Gene signatures of pulmonary metastases of renal cell carcinoma reflect the disease-free interval and the number of metastases per patient

Department of Urology, Dresden University of Technology, Dresden, Germany.
International Journal of Cancer (Impact Factor: 5.09). 07/2009; 125(2):474-82. DOI: 10.1002/ijc.24353
Source: PubMed


Our understanding of metastatic spread is limited and molecular mechanisms causing particular characteristics of metastasis are largely unknown. Herein, transcriptome-wide expression profiles of a unique cohort of 20 laser-resected pulmonary metastases (Mets) of 18 patients with clear-cell renal cell carcinoma (RCC) were analyzed to identify expression patterns associated with two important prognostic factors in RCC: the disease-free interval (DFI) after nephrectomy and the number of Mets per patient. Differentially expressed genes were identified by comparing early (DFI < or = 9 months) and late (DFI > or = 5 years) Mets, and Mets derived from patients with few (< or =8) and multiple (> or =16) Mets. Early and late Mets could be separated by the expression of genes involved in metastasis-associated processes, such as angiogenesis, cell migration and adhesion (e.g., PECAM1, KDR). Samples from patients with multiple Mets showed an elevated expression of genes associated with cell division and cell cycle (e.g., PBK, BIRC5, PTTG1) which indicates that a high number of Mets might result from an increased growth potential. Minimal sets of genes for the prediction of the DFI and the number of Mets per patient were identified.
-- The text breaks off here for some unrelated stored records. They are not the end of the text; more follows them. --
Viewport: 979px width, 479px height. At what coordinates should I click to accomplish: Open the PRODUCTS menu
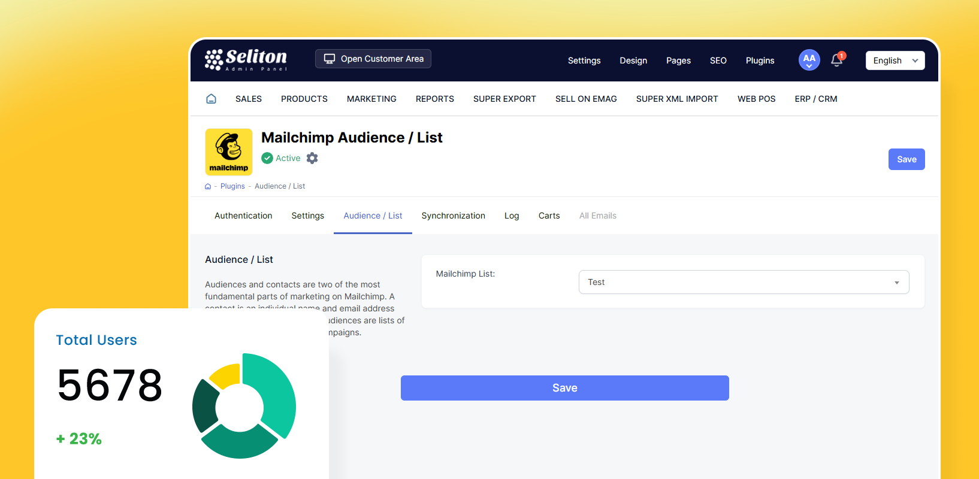pos(304,99)
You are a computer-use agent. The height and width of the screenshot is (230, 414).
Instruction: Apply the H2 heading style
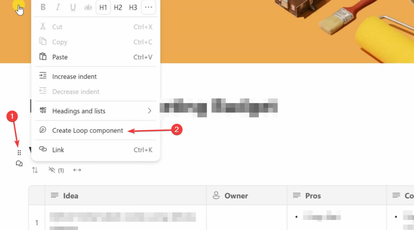[118, 7]
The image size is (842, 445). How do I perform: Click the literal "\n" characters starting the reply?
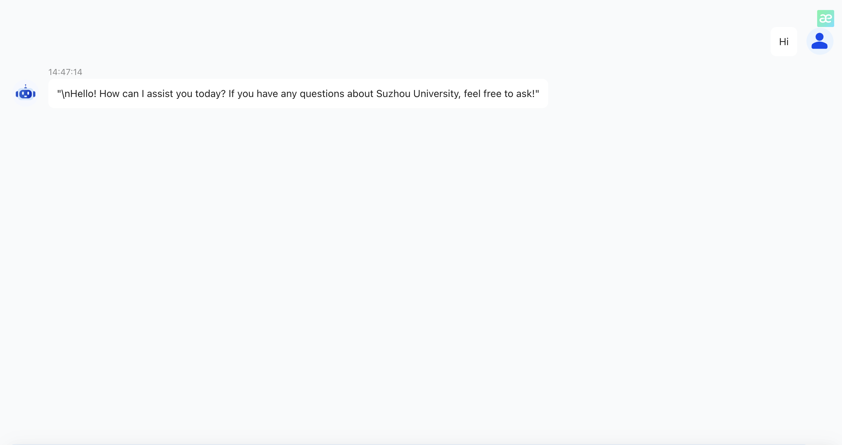pyautogui.click(x=66, y=93)
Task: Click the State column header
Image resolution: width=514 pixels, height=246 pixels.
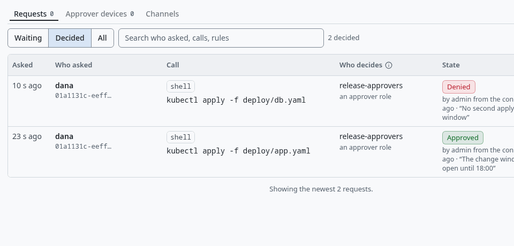Action: [x=451, y=65]
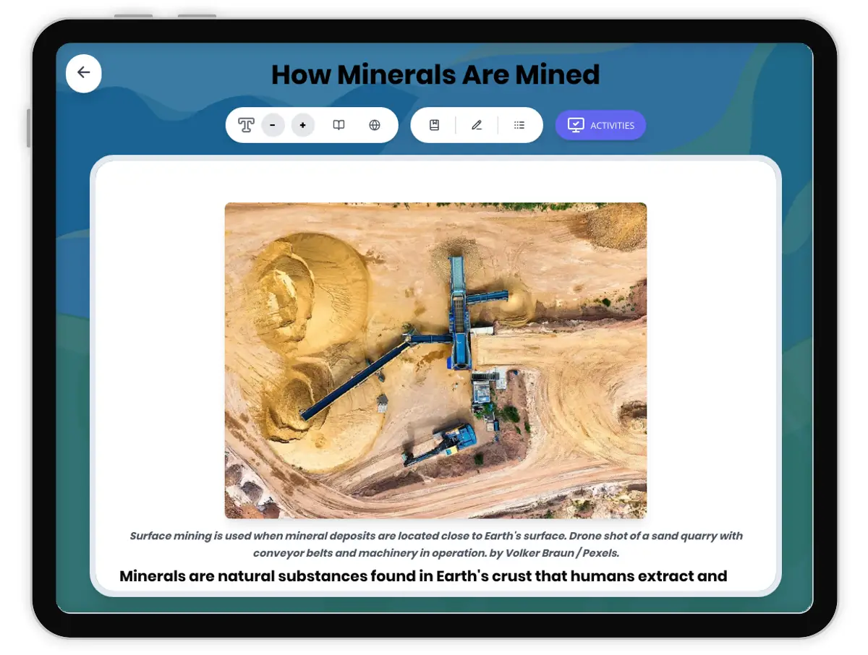Click the globe language icon
This screenshot has height=655, width=868.
pos(375,125)
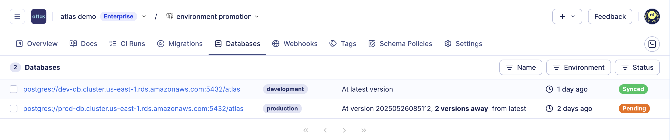This screenshot has width=670, height=140.
Task: Jump to last page using double chevron
Action: click(x=363, y=130)
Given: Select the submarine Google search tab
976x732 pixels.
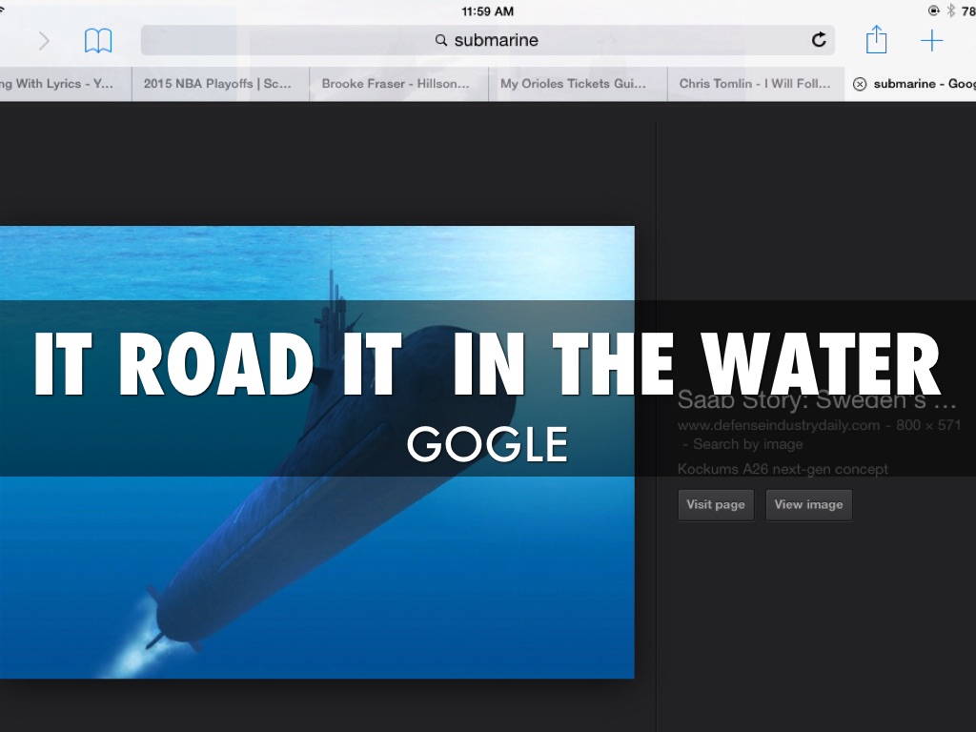Looking at the screenshot, I should [x=920, y=84].

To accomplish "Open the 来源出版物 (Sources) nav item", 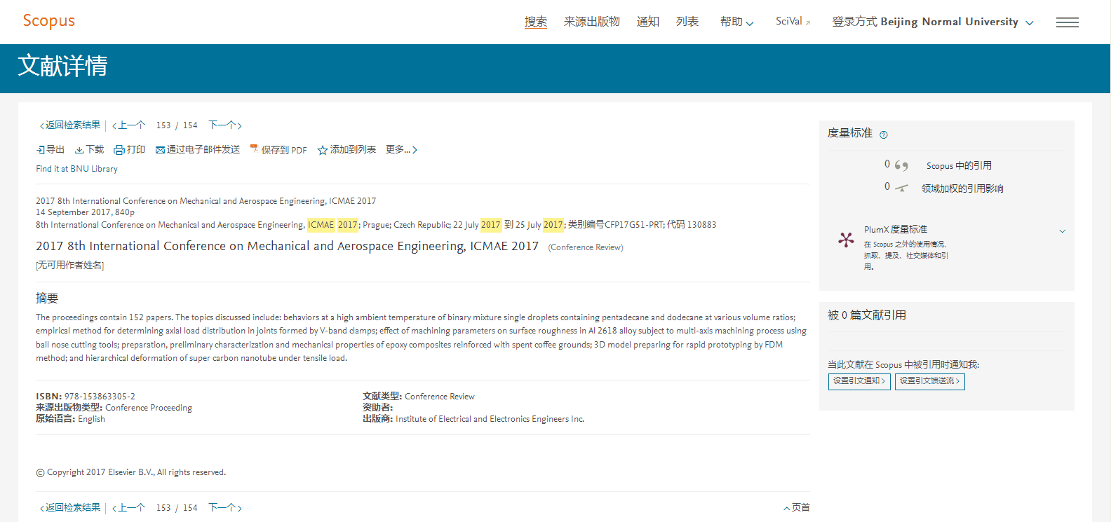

Microarray results were confirmed by quantitative PCR by including nine further pulmonary Mets of RCC. In summary, we showed that subgroups of Mets are distinguishable based on their expression profiles, which reflect the DFI and the number of Mets of a patient. To what extent the identified molecular factors contribute to the development of these characteristics of metastatic spread needs to be analyzed in further studies.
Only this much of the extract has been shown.